Ramakrishnan of Fuji Electric says the government should also identify targeted manufacturing segments like electronics and ensure that a complete ecosystem of suppliers is developed to improve self-reliance and localisation of the supply chain in India. Fuji Electric, an energy and power electronics major, manufactures a wide range of products from AC drives, motion controllers, PLCs, DCS, HMI, semiconductors and field instruments.
For Oliver Mirza, MD and CEO of Dr Oetker India and SAARC, India is still a lifetime opportunity. “We invested in India with a long-term perspective. Even though there is a temporary slowdown, we are convinced the Indian economy will bounce back in a greater manner,” he says.
With global companies looking to establish manufacturing units India, there can be a huge demand for minerals, says Sauvick Mazumdar, CEO, Vedanta Sesa Goa Iron Ore. “The industry can provide extensive employment opportunities and can also contribute in copious numbers to the state’s revenues and overall development and welfare of the communities,” he adds.

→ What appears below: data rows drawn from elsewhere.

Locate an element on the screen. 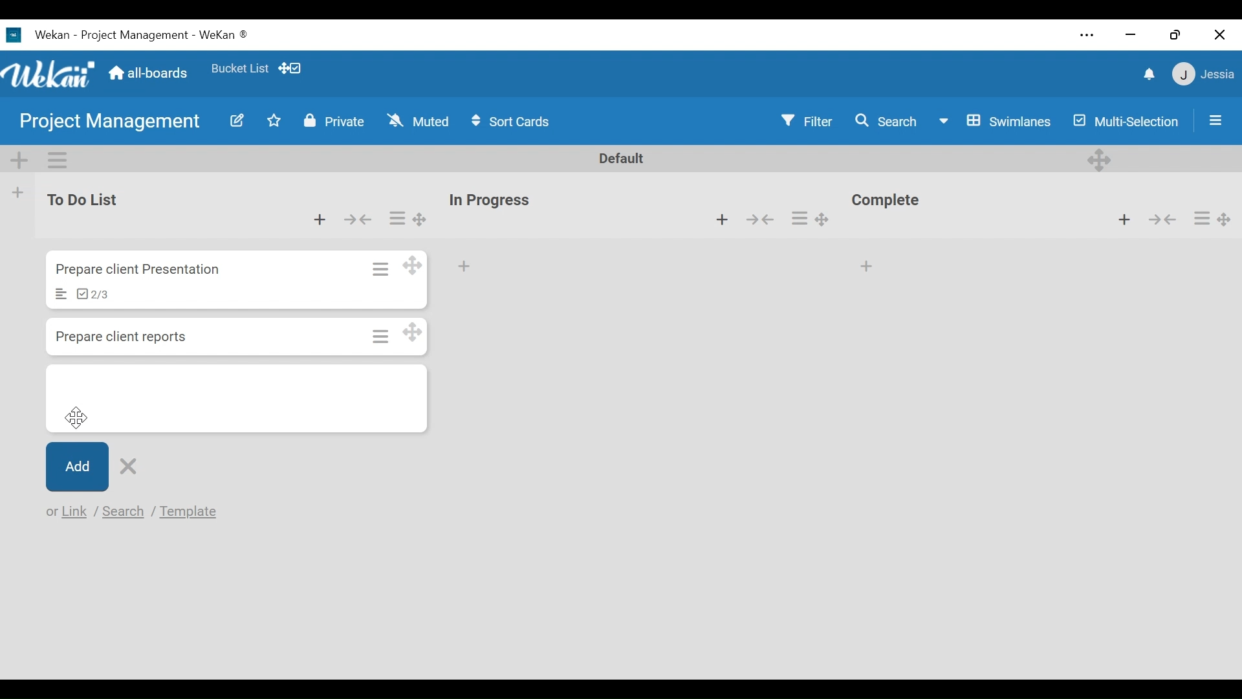  Card actions is located at coordinates (397, 217).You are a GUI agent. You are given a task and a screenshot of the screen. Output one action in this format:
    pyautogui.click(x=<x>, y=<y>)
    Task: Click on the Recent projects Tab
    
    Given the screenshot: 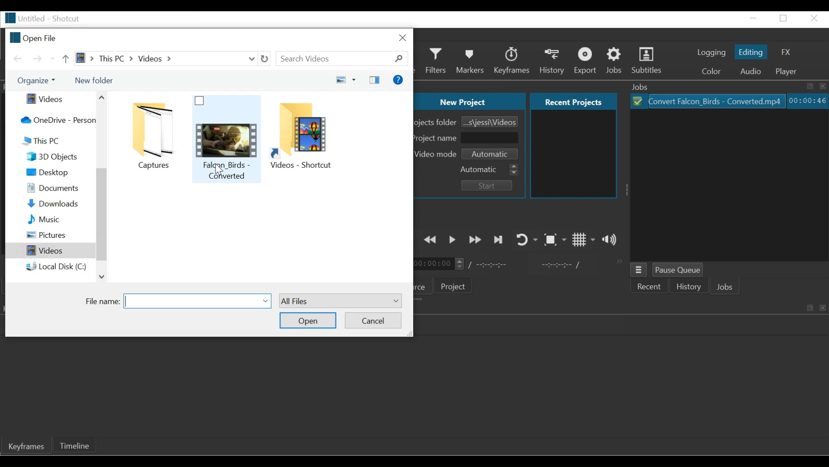 What is the action you would take?
    pyautogui.click(x=575, y=102)
     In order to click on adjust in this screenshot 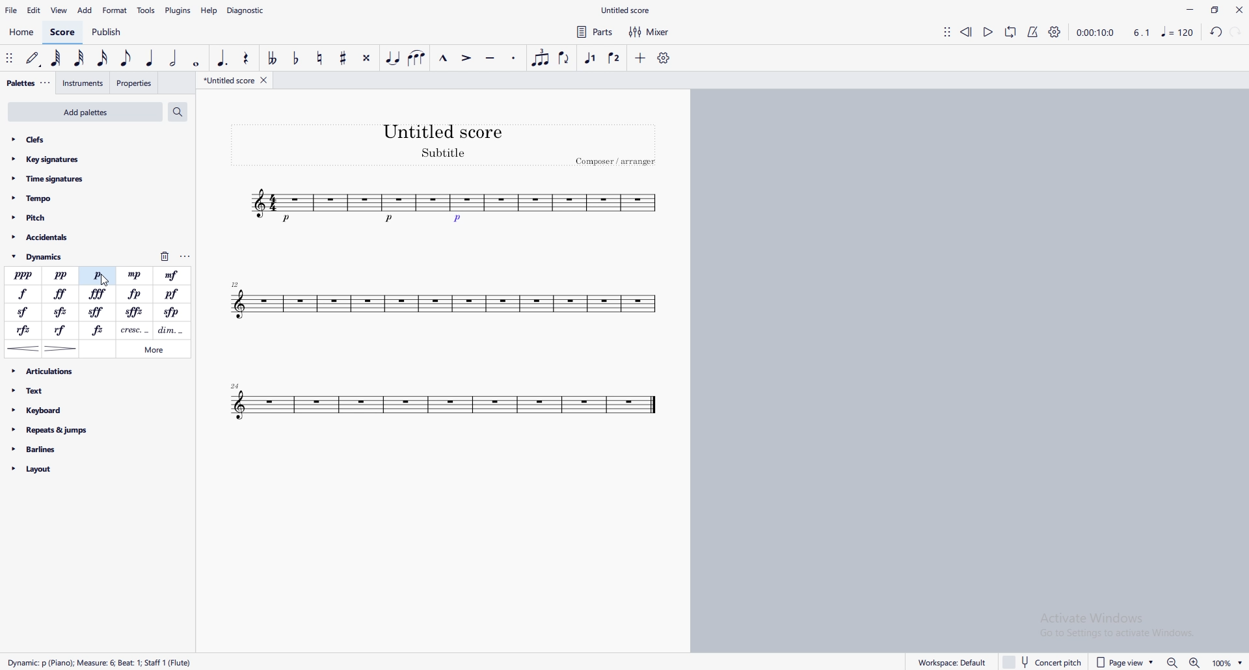, I will do `click(48, 82)`.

Sood of Assocham refers to a plan that was discussed at a meeting on 30 April between Prime Minister Narendra Modi and state chief ministers. “It was suggested that a scheme for ‘plug and play’ infrastructure in the existing industrial estates/plots be announced. This is an excellent idea and the quickest way forward to encourage re-location of manufacturing to India,” says Sood.
Now all eyes are on the central government. All decisions, regulations, guidelines, financial package and a whole gamut of initiatives need to come from those at the helm. India Inc. can only hope, pray and write for help.